69 - Endovascular and Percutaneous Management of a Distal Abdominal Aortic Pseudoaneurysm
K. Wattamwar, P. Goyal, J. Cynamon
Purpose: Endovascular embolization of an aneurysm or pseudoaneurysm (PSA) may be challenging due to sac geometry and/or difficult super selective catheterization. Percutaneous techniques may offer a direct approach to embolization.
Material and Methods: A 74 year old male with a right iliopsoas abscess underwent a series of abdominal computed tomography angiograms (CTAs) revealing phlegmonous changes surrounding the right common iliac artery (CIA), an occluded right CIA stent, and a patent left CIA stent with a 1 to 2 cm expanding and possibly mycotic PSA arising from the distal abdominal aorta or a lumbar vessel just above the aortic bifurcation.

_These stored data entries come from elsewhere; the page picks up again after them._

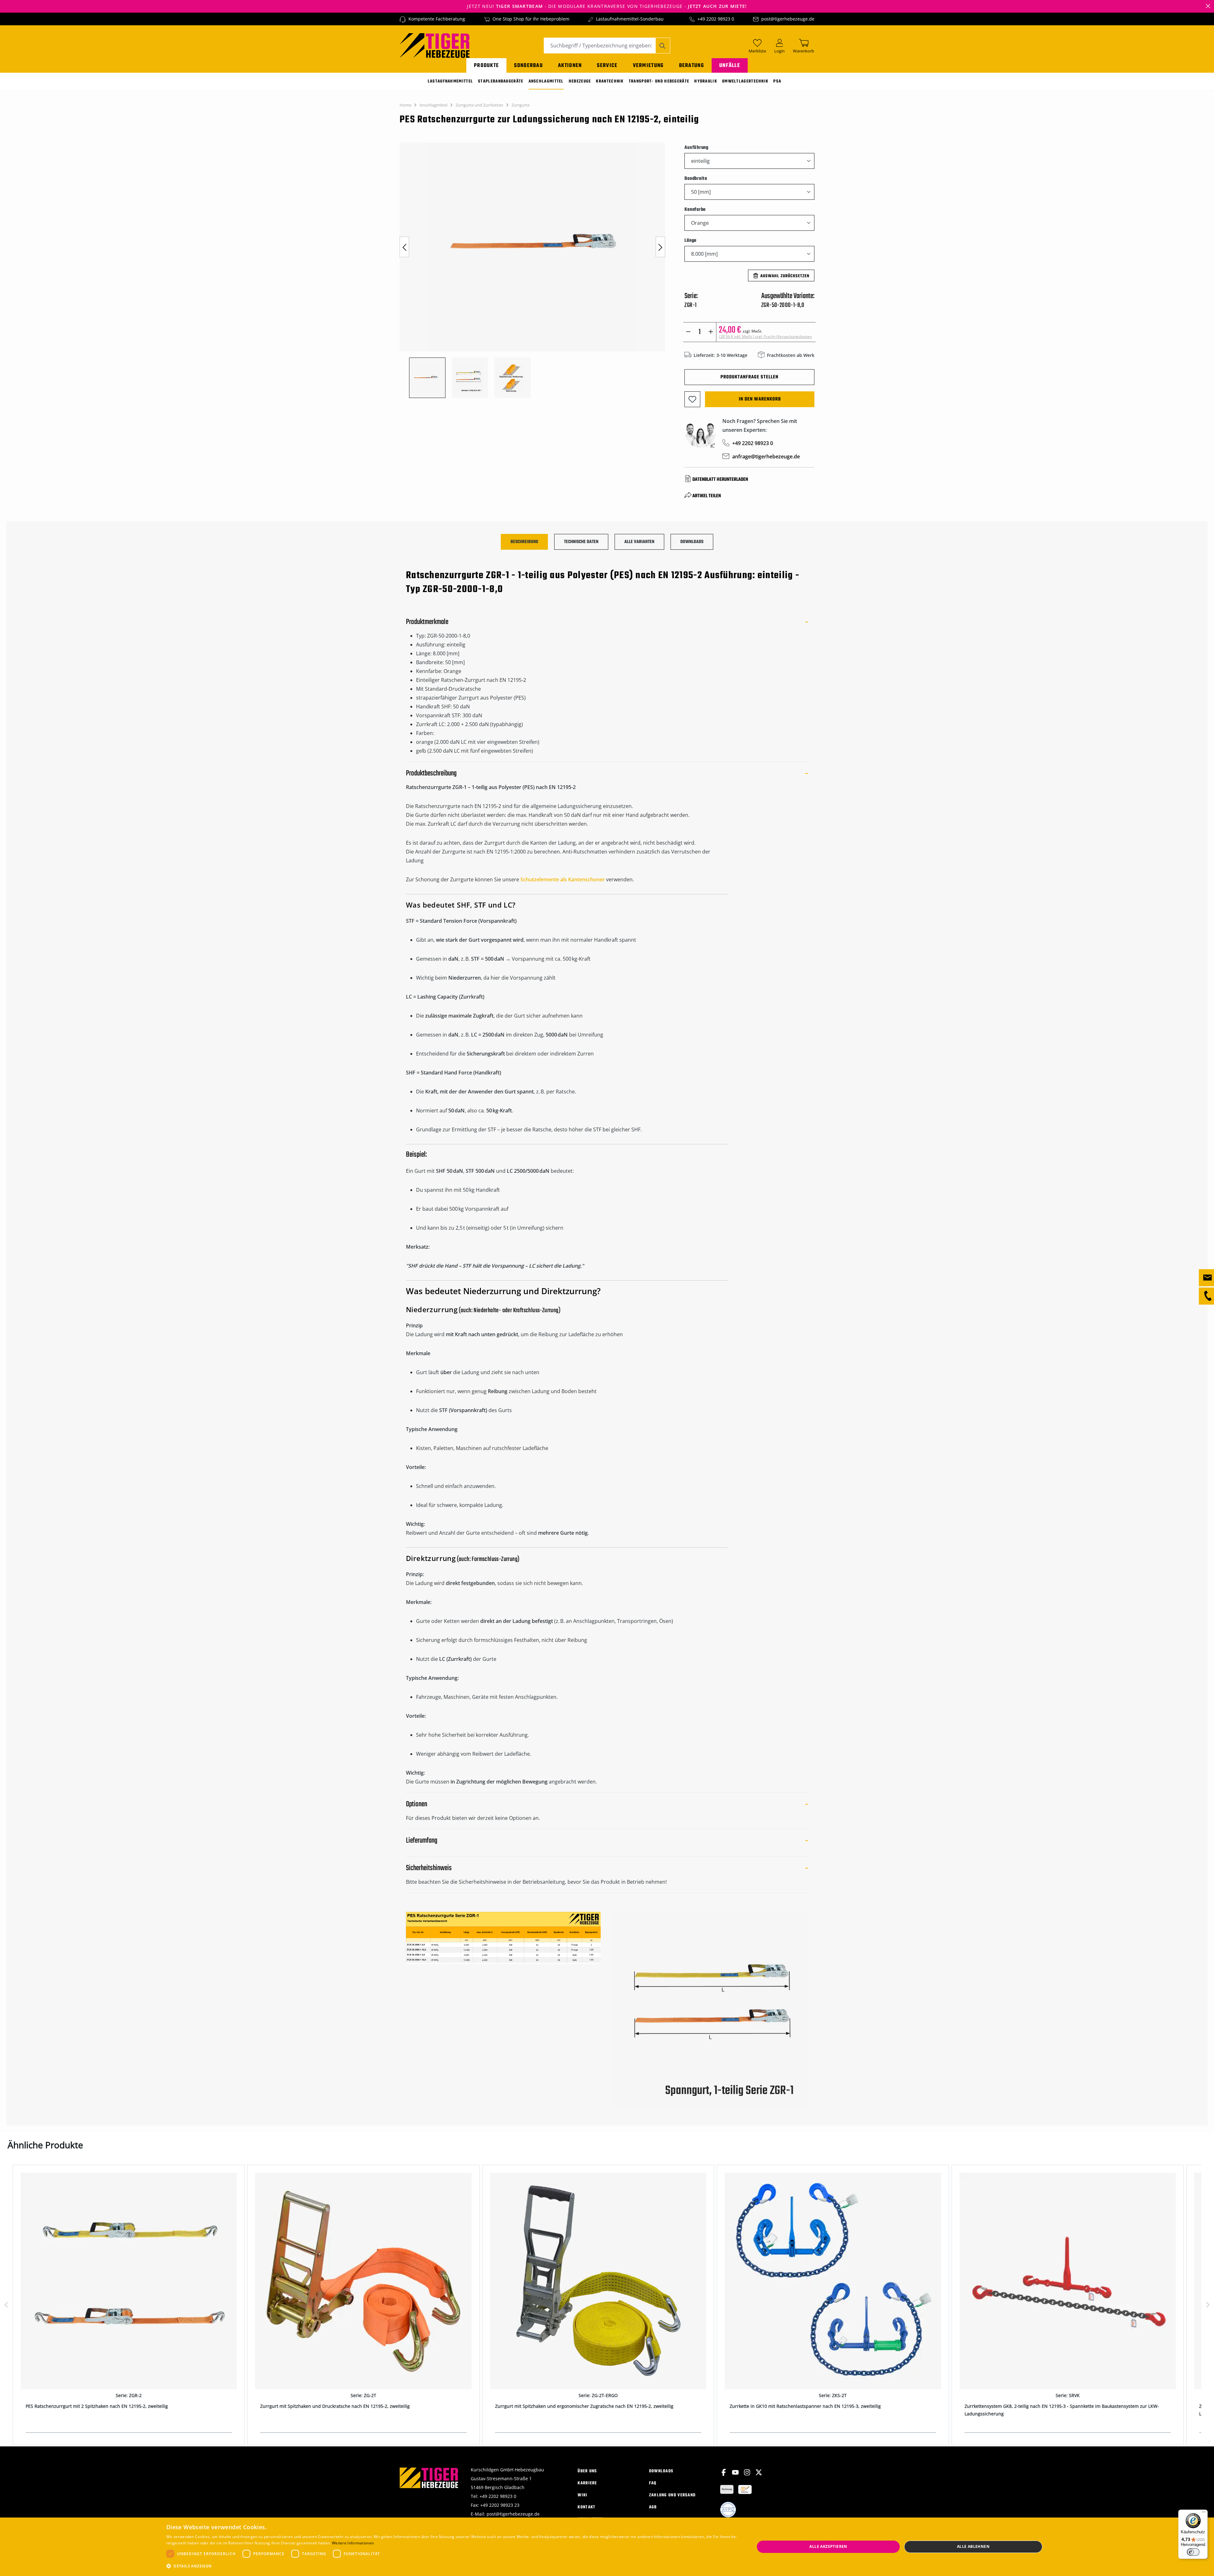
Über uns (587, 2471)
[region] (535, 270)
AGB (653, 2507)
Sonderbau (528, 65)
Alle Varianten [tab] (639, 542)
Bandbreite (695, 178)
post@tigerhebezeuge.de (787, 19)
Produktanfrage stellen (749, 377)
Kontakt (586, 2507)
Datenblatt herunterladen (720, 479)
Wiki (582, 2495)
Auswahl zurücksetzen (784, 276)
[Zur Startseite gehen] (434, 44)
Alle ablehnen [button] (973, 2546)
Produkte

Results: An aortogram demonstrated a bilobed PSA either arising directly off the distal aorta or a lumbar artery. During attempted lumbar artery catheterization the selective catheter entered the PSA, demonstrating its origin off the distal aorta. A lumbar artery was noted arising off the PSA. A stent graft was considered but due to the lumbar artery and the possibility of underlying infection, it was decided to attempt exclusion with embolization. A 2.7-French Progreat (Terumo, Tokyo, Japan) microcatheter was advanced into the left lobe of the PSA and a 6 mm x 10 cm Azur (Terumo, Tokyo, Japan) coil was detached after confirming stability of the coil. Attention was then directed towards embolizing the right lobe of the PSA, which demonstrated persistent filling. Due to concern that further manipulation may dislodge the existing coil, a percutaneous approach to the right lobe was chosen. A 21G needle was advanced percutaneously to access the right lobe under fluoroscopic guidance. A 6 mm x 20 cm Azur coil was deployed within the right lobe of the PSA. A small portion of the right sided coil was noted to prolapse into the left CIA, which was of concern. Using the coil mass as scaffolding, 0.3 mL of Onyx 34 (Medtronic, Dublin, Ireland) was carefully injected into the PSA to avoid nontarget embolization. To secure the coil and prevent migration, a 10 mm x 4 cm SMART stent (Cordis, Hialeah, FL) was deployed in the left CIA. Cone beam CT showed exclusion of the PSA. Left lower extremity arteriograms were performed to rule out distal non target embolization.
Conclusions: Percutaneous embolization of an aneurysm or PSA may be suitable instead of, or in conjunction with, an endovascular approach, when there is complex sac geometry or risk of disturbing a partially completed embolization.